ETL is not one architecture. It is a set of trade-offs around latency, ownership, operational cost, and how fresh the data needs to be.

The mistake I see often is treating every data movement problem the same way. Some workloads need a nightly batch. Some need near real-time events. Some only need clean, reliable extracts with clear ownership.

Quick comparison

StrategyBest forTrade-off
Batch ETLReports, finance, historical analysisSimple and cheap, but delayed
ELTAnalytics warehouses and lakehousesFlexible, but pushes complexity into SQL/dbt layers
CDCDatabase change replicationLow impact on services, but schema changes need discipline
Streaming ETLReal-time workflows, fraud, notifications, operationsFast and scalable, but operationally more complex
Reverse ETLSending modeled data back to business toolsUseful for activation, but easy to create hidden coupling

There is no universal winner. The right choice depends on the SLA.

If the business can wait until tomorrow, batch is usually enough. If downstream systems need to react within seconds, streaming becomes part of the core architecture.

Where Kafka contributes

Kafka is useful when data movement becomes a platform concern, not just a pipeline concern.
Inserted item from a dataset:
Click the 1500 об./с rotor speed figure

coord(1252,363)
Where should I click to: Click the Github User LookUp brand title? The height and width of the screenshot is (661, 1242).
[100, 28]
Instead of connecting every producer directly to every consumer, Kafka provides a durable event backbone:

This changes the architecture from tightly coupled pipelines to event-driven data flows.

For example, an order service can publish order.created. Analytics, notifications, fraud checks, inventory, and ML feature pipelines can all consume the same event without the order service knowing about each consumer.

That separation is the real value.

Kafka is not only about speed. It is about decoupling, replayability, and operational control.

Where Strimzi fits

If Kafka runs on Kubernetes, Strimzi is a strong provider for managing it.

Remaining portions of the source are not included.